Paediatrics

at a Glance

Lawrence Miall, Mary Rudolf, Dominic Smith

Case Studies

Case 1: A vomiting baby

A 5-week-old baby has been vomiting for the last 48 hours. Initially he was keeping some feeds down but now he is vomiting after every feed. He was breast-fed initially but for the last week has been given formula milk via a bottle because his mother, who is only 17, developed a breast abscess and decided to stop breast-feeding.

  • (a) You are worried about this baby, who seems quite ill. What further information do you need from the history?

    You need to establish the cause of the vomiting. Is it associated with diarrhoea, which would make gastroenteritis more likely, or is it associated with constipation, which may suggest a bowel obstruction? Is the vomiting bile stained, which suggests a serious bowel obstruction, or is it just curdled milk? Is the vomiting minor posseting, suggestive of gastro-oesophageal reflux, or is it projectile, as occurs in pyloric stenosis? Finally, the baby has recently changed feeds so you might want to ask how this young mother is making up the feeds—non-sterile water may cause gastroenteritis, or over-concentrated feeds may cause electrolyte imbalance.

  • You examine the baby. His temperature is 36.8 °C. He has sunken eyes, a slightly sunken fontanelle and dry mucous membranes. The nappy is dry and empty. His pulse is 160 beats/min, blood pressure is 70/40 and his capillary refill time 3 seconds. He weighs 3.0 kg. He is irritable. As you examine him he vomits milk on to your shoe.
    • (b) Do you think he is dehydrated? If so, to what degree?

      This child shows features of moderate dehydration (5–10%), with a sunken fontanelle, dry lips, tachycardia and slightly long capillary refill time, but without signs of shock. The dry nappy suggests he may not be passing urine, but this needs to be established from the history.

    • (c) His mother is carrying her child health record (red book). How can you establish exactly the degree of dehydration?

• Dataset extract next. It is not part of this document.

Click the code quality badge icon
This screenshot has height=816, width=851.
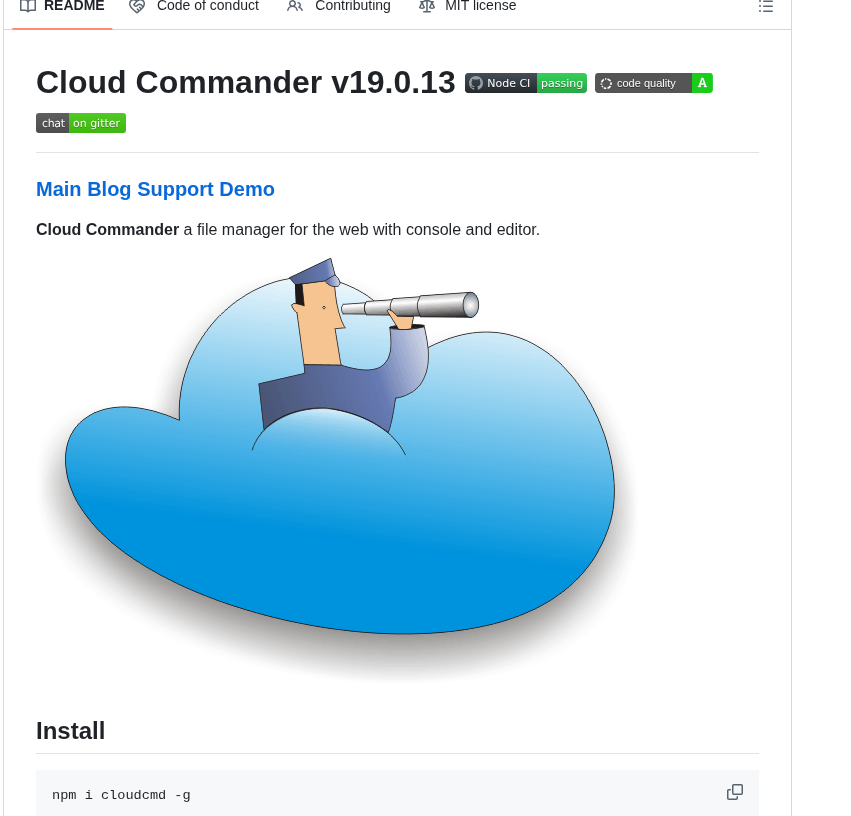(606, 83)
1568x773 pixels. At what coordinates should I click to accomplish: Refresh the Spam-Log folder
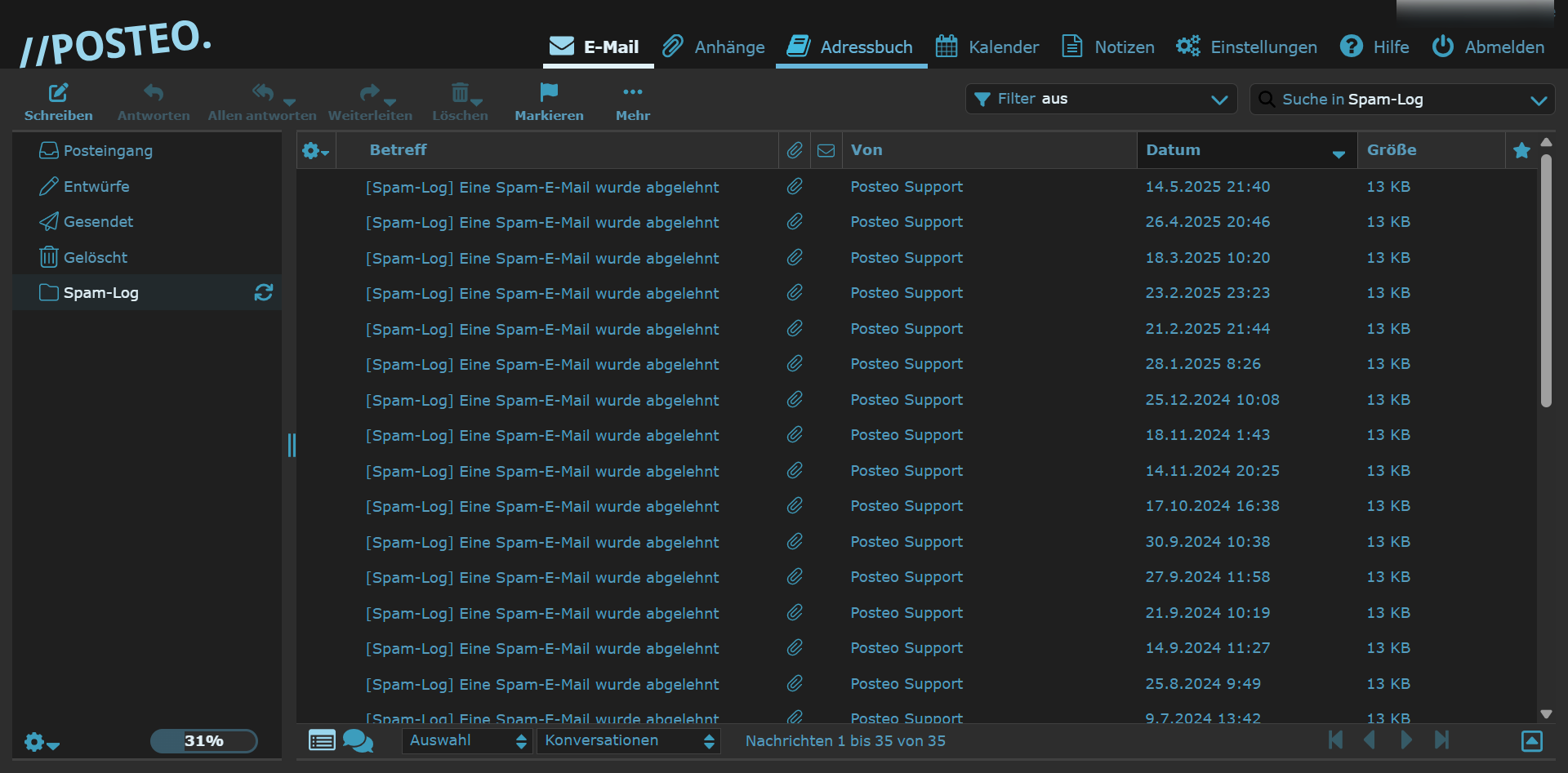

      Look for a recent weight. In fact this baby weighed 3.3 kg a week ago. He has therefore lost 300 g. If we assume all this weight loss is due to fluid loss, this represents 9% dehydration.

  • Following your examination you decide to admit the child and undertake some blood tests. These are the results: Sodium 130 mmol/L; Potassium 2.8 mmol/L; Chloride 90 mmol/L; Bicarbonate 32 mmol/L; Creatinine 90 mol/L; Urea 6.7 mmol/L; Glucose 5.5 mmol/L; pH 7.53; PCO2 5.5 KPa; PO2 14 KPa; Base excess +7 mmol/L
    • (d) Which of the following is the most likely diagnosis? (1) Acute renal failure; (2) Inborn error of metabolism; (3) Aspirin poisoning; (4) Administration of hyperconcentrated milk feeds; (5) Pyloric stenosis; (6) Severe gastroenteritis; (7) Diabetic ketoacidosis.

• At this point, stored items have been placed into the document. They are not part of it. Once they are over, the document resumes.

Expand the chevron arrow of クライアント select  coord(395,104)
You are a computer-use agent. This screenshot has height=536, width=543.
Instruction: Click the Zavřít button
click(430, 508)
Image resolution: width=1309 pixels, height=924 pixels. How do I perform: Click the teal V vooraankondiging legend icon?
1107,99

      (5) Pyloric stenosis. There is a metabolic alkalosis and hypokalaemia due to depletion of H+ in the vomit. The timing (4–6 weeks), male sex, increasing vomiting and constipation, lack of bile and irritability are typical features. Acute renal failure would show a higher creatinine and hyperkalaemia. Concentrated feeds would cause hypernatraemia. Most of these conditions cause acidosis. The normal glucose excludes diabetic ketoacidosis. This child is too young to have accidentally ingested aspirin. Aspirin poisoning typically causes a respiratory alkalosis due to hyperventilation, then progresses to a metabolic acidosis.

  • Your senior colleague reviews the child and decides that he is 8% dehydrated and needs rehydration.
    • (e) What fluid would you use to rehydrate him and by what route? Can you calculate his fluid deficit in millilitres?

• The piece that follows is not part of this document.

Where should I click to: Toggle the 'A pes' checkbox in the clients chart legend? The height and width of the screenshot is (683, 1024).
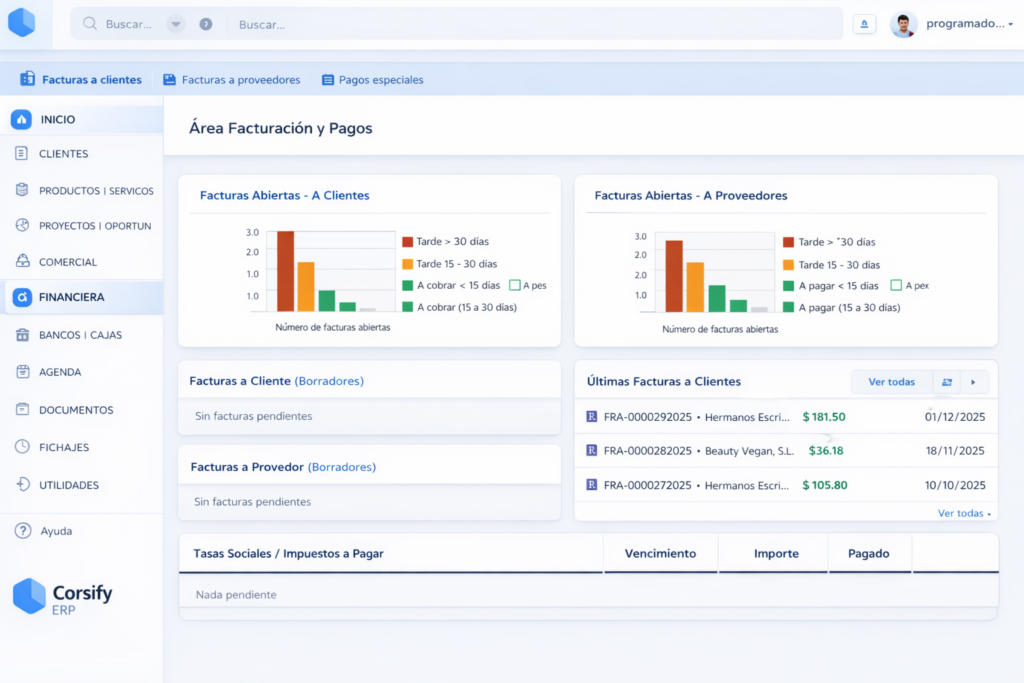[x=514, y=285]
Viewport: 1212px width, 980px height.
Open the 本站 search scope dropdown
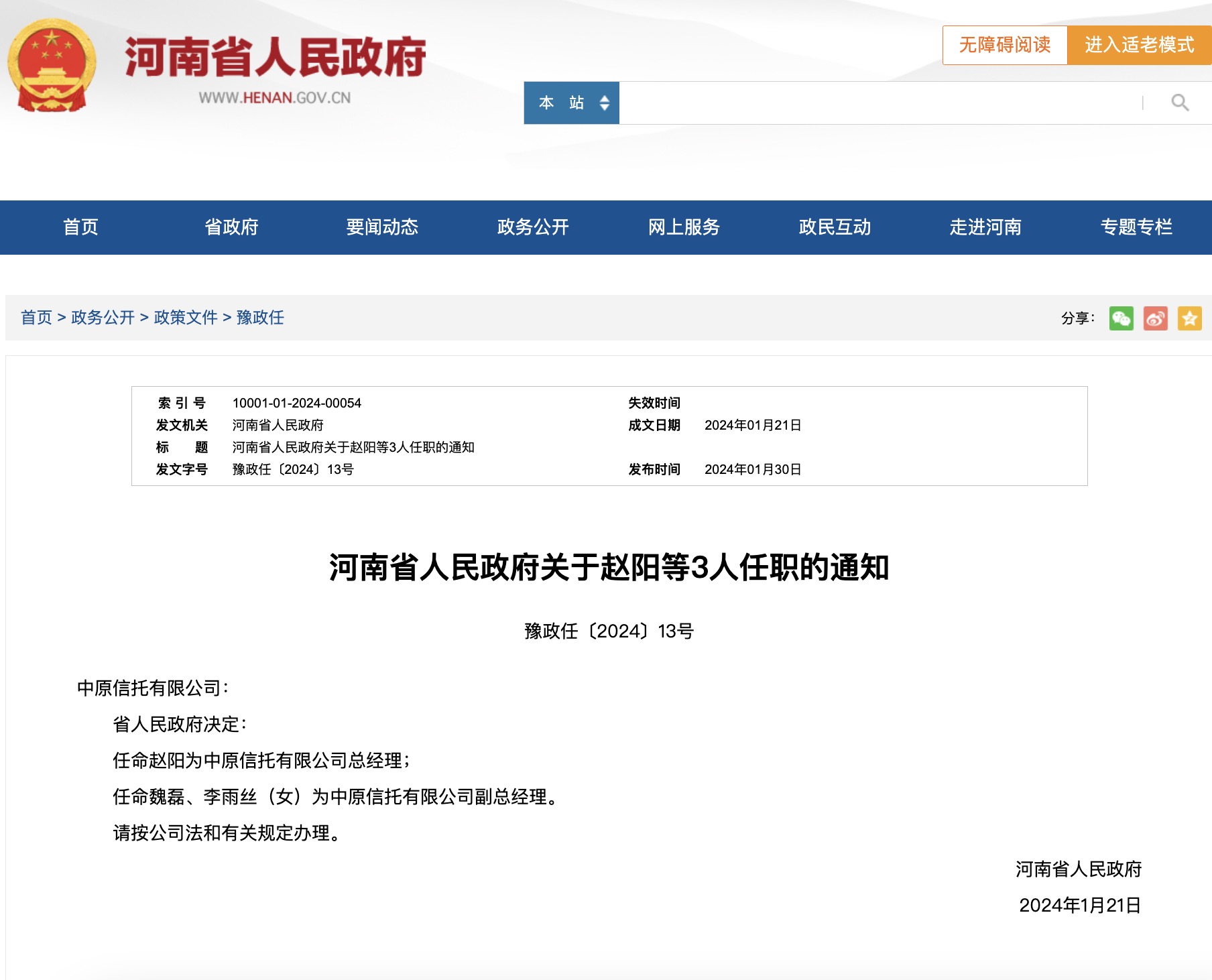tap(571, 103)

      Normally, oral rehydration solution is the safest way to rehydrate this degree of dehydration, but as the child is likely to have pyloric stenosis this will not be absorbed. Intravenous dextrose–saline fluids are indicated, with added potassium to correct the hyperkalaemia.

      If this child is 8% dehydrated and weighs 3 kg then his fluid deficit is approximately 8% of 3 L. For this child, this would be (3300 mL /100) × 8 = 264 mL.

      The fluid prescription should include the child’s maintenance fluid requirement and this deficit, given over 24 hours. The maintenance fluid requirement is 100 mL/kg (for the first 10 kg), which 3.3 × 100 = 330 mL. The total fluids (over 24 hours) is therefore 330 + 264 = 594 mL (= approx. 25 mL/h).

    • (f) What is the definitive treatment for this child?

      This child has pyloric stenosis. Examination of a palpable mass in the epigastric area and visible peristalsis over the stomach after a test feed will confirm the diagnosis. An ultrasound scan may show a thickened, elongated pyloric muscle. The child must be carefully rehydrated prior to the definitive operation, which is Ramstedt’s pyloromyotomy.

    See Chapters 5, 29 and 30 for further details.